South Asia Center Presents

‘Fair and Reasonableness’ in Disability Selective Abortions: Extension of Rights Proportionality for Persons with Disabilities under the UN Convention on the Rights of People with Disabilities 

Disability selective abortions are legally sanctioned in most of the world. However, this unproblematic legal order is rendered questionable by the new rights paradigm brought by the UN Convention on the Rights for Persons with Disabilities (UNCRPD).   The UNCRPD necessitates all social institutions to adhere to an equal rights paradigm.
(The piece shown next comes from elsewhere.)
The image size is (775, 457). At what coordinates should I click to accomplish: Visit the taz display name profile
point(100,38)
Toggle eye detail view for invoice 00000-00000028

India has both signed and ratified the Convention.   However, the Supreme Court of India has adjudicated disability selective termination for the one fetus with disability while preferring the other without disability in a twin pregnancy in Komal Hiwale’s case. The apex court in its construction of a sophisticated term, “selective fetal reduction” has permitted preference for life without disability. This talk will explore the issues around the right of equality and non-discrimination affirmed by the UNCRPD and the consequent domestic laws instituted in India. 

Smitha Nizar
Fulbright Post-Doctoral Visiting Scholar
Syracuse University  College of Law

Smitha Nizar is a Fulbright Post-Doctoral Visiting Scholar from India. In her post-doctoral research, she examines the need to align India’s national laws with the United Nations’ Convention on the Rights of Persons with Disabilities (UNCRPD) and to uphold the basic rights for persons with disabilities.  Her previous study, The Contradiction in Disability Law:  Selective Abortions and Rights (Oxford University Press, 2016), has highlighted the contradicting legal order on disability-selective abortion which is discriminatory and in violation of the international law. Dr. Nizar’s study also reveals how disability-selective abortion is inconsistent with the UNCRPD and its life-affirming paradigm. This research will benefit India and the United States by urging the respective law makers to revisit the specific laws.

Prior to her research visit to Syracuse, Dr. Nizar was teaching and practicing law in India.  She volunteers her time as the Legal Officer of a disability rehabilitation organization, where children with disabilities are supported and educated from the very early stages of life. She dreams for a world where disability is accepted as a general human condition, to treat persons with disabilities as all others.